Рулевого моториста Николая Светышева он приметил сразу же. Смуглый, светлоглазый, с небольшими баками, Светышев был очень проворный и быстрый в работе. "Ишь, ты, какой огневой парень", - подумал Гурин с легкой завистью к его здоровью и молодости.
Очень ласковый и напористый с девчонками, он так и кружился вокруг Зойки. Это она в команде числилась матросом да еще скромная, тихая Нюра.
Едва Гурин появился на теплоходе, как Зоя постучалась в его каюту.
- Нет ли у вас какой-нибудь книжки почитать? - спросила она. - Фантастику бы!
Книжка нашлась, и они разговорились. Зоя, оказывается, с четырех лет росла в Томском детдоме. Как только мать умерла, отец сразу же сдал ее туда. И женился. И ни разу не навестил дочь. Даже письма не написал.
- Ездила я к нему как-то, - рассказывала Зоя. - Мне тогда уже восемнадцать было… Чужой человек. Сухарь. Не понравился он мне. Я поняла, что отца у меня и нет. - Помолчала, глядя в окошко на стаю коряг и бревен, севших на мель, и тихо добавила: - Никого нет. - И вышла.
От этих ее слов стало на душе как-то зябко. Да тут еще проплывали мимо покинутой деревеньки. Среди полузасохших, дуплистых ив было рассыпано десятка два избенок. У некоторых окна и двери вырваны, у других заколочены крест-накрест, у третьих ободраны крыши и торчат только скелеты стропил. А кое-где на месте избенок ямы или кучи мусора. Развалины сараюшек, банек. Ни заборчиков, ни плетней, ни огородов. Мертвое запустение.
Но - нет! Вон на ивах уцелели два скворечника, и, совсем уж как чудо, Гурин увидел на заколоченном домике двух белых голубей, а на завалинке тощую кошку.
Молодежь подалась из этой глуши к геологам, к нефтяникам, на стройки новых городов, а пожилые перебрались в райцентр.
Нет-нет да и попадались по берегам такие, отжившие свое, человеческие гнездовья. Они почему-то особенно бередили сердце Гурина. Словно он видел брошенной свою родную деревушку. "Отца-то у меня и нет. Никого нет", - мысленно повторил Гурин слова Зои.

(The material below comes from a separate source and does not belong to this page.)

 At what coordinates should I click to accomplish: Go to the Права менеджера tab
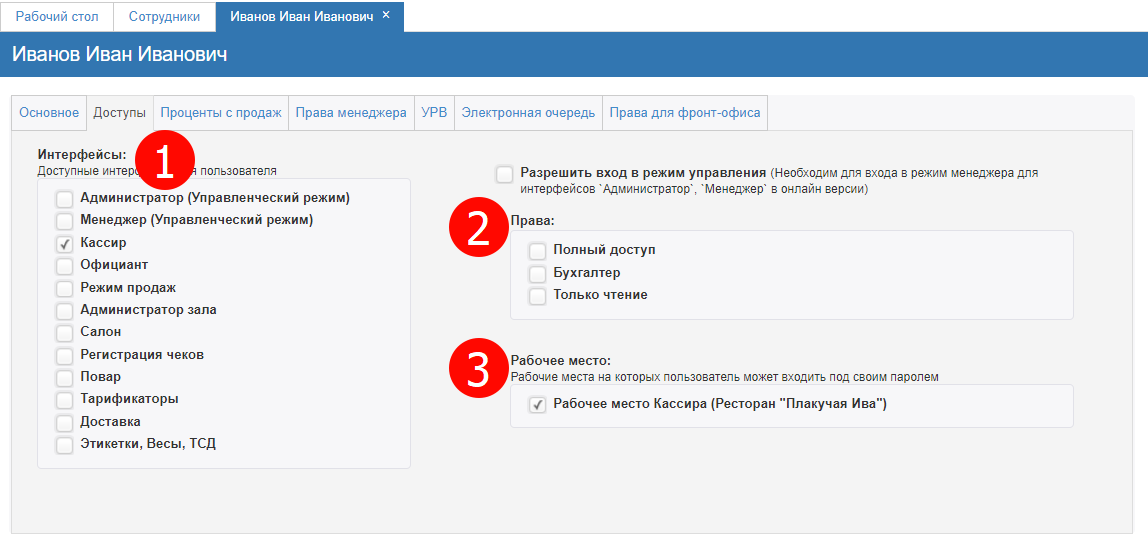pyautogui.click(x=351, y=113)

Потом уже он узнал от помощника капитана, что была она замужем, да почему-то ушла от мужа. Он плавает механиком на буксире.
Зоя, по виду, совсем девчонка: тоненькая, бледная, веснушчатая. Но Гурин почувствовал в ней сильный и даже, пожалуй, властный характер. Он сказывался в резких, решительных жестах, в холодновато-серых глазах. Должно быть, всякие беды и невзгоды закалили ее. И в то же время пухлые, слегка вывернутые губы, ее нервная порывистость говорили о страстности натуры.
Теплоход спускался в низовье Оби. Гурин стоял в носовой части, курил, смотрел вокруг. Белели далекие пески у подножия желтых тальников, появлялись черные стены сосен, а на фоне их возникали желтые клубы берез. Наверное, пересохшая листва на них звонко трещит под ветром…
Вот она, холодная, осенняя Обь! Печаль последней навигации…
Зоя веревочной шваброй мыла узкий проход между каютами и леерной сеткой. И вдруг остановилась. Из-за острова выплывало несколько барж. Их толкал белый, высокий буксир…
Когда впервые на Оби появились такие буксиры, построенные в Венгрии, на них были установлены хорошие радиопередатчики. Плывут, бывало, новенькие, отличные от всех, красавцы суда и далеко по Оби разносится музыка. За это речники и прозвали их "музыкантами". Потом замученные передатчики вышли из строя и буксиры замолчали.
Тогда, за пеструю окраску, стали звать их "петухами". Но теперь буксиры перекрасили в белое, и они утратили свои прозвища…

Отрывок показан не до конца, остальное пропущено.